Count how many lines in the rows below contain the string "What", treating uppercase and lowercase as different. Reply with the number alone.

*** Provided data

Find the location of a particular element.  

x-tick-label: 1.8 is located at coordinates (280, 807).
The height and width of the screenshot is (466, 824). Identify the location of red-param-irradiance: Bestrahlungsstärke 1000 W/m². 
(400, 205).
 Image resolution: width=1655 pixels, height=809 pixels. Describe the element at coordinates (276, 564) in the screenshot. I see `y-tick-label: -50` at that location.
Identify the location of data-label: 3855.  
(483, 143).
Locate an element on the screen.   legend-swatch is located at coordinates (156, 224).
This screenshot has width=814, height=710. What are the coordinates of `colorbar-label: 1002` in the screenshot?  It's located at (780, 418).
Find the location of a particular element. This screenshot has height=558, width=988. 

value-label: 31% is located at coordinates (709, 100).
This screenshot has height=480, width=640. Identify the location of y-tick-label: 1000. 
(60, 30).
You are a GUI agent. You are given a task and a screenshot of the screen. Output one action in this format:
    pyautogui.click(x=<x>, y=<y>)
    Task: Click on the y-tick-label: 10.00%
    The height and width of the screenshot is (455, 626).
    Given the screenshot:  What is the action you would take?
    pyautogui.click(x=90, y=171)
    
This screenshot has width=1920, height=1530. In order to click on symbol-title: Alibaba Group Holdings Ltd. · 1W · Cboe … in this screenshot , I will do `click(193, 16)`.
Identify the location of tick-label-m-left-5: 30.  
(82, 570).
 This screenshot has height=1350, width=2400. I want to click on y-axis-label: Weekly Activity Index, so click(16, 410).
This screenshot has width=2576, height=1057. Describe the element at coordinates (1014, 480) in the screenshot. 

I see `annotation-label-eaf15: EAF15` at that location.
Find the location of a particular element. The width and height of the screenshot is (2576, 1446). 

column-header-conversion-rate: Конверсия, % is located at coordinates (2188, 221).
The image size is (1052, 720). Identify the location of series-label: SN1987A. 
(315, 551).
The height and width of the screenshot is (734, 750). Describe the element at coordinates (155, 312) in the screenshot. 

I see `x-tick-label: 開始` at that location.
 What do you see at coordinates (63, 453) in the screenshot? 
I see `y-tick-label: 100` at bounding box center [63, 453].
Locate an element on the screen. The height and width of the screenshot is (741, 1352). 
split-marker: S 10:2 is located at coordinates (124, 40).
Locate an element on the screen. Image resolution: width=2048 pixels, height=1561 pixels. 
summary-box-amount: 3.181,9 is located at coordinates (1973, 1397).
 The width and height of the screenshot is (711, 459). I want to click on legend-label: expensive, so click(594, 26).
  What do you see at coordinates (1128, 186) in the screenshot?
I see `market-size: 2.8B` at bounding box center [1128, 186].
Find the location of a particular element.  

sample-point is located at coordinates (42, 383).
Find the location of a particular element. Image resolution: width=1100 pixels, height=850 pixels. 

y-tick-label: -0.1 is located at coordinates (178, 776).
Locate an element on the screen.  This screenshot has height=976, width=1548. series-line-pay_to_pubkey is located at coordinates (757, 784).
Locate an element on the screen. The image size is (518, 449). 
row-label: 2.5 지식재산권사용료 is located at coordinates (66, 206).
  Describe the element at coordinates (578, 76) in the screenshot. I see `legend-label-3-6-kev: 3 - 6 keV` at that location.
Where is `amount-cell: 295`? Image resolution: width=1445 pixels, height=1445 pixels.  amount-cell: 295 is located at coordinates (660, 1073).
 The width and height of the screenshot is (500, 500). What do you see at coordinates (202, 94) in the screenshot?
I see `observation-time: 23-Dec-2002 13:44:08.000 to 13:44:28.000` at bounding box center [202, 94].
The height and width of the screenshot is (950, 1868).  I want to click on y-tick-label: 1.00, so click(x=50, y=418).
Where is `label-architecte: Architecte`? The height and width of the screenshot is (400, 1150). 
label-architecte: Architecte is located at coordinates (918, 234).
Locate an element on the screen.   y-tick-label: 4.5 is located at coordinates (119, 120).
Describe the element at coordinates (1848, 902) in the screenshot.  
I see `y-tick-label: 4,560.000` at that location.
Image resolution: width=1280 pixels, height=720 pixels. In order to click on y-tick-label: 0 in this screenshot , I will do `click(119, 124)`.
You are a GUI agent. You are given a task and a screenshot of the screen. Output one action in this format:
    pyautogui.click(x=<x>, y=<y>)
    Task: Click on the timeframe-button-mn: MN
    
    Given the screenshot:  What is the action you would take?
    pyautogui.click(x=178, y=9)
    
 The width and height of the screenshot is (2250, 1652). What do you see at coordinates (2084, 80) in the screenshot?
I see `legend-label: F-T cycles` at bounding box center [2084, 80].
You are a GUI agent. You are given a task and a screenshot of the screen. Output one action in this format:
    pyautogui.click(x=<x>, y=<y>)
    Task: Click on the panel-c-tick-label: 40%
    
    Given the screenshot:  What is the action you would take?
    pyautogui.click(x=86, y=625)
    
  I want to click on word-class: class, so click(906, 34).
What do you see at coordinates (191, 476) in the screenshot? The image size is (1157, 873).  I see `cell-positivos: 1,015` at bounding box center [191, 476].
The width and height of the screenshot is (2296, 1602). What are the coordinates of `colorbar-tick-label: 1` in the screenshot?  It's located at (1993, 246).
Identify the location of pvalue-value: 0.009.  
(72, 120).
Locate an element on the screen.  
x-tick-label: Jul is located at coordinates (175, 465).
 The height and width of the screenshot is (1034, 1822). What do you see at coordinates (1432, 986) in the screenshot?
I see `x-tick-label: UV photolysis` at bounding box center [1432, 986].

******

| Answer for the task |
11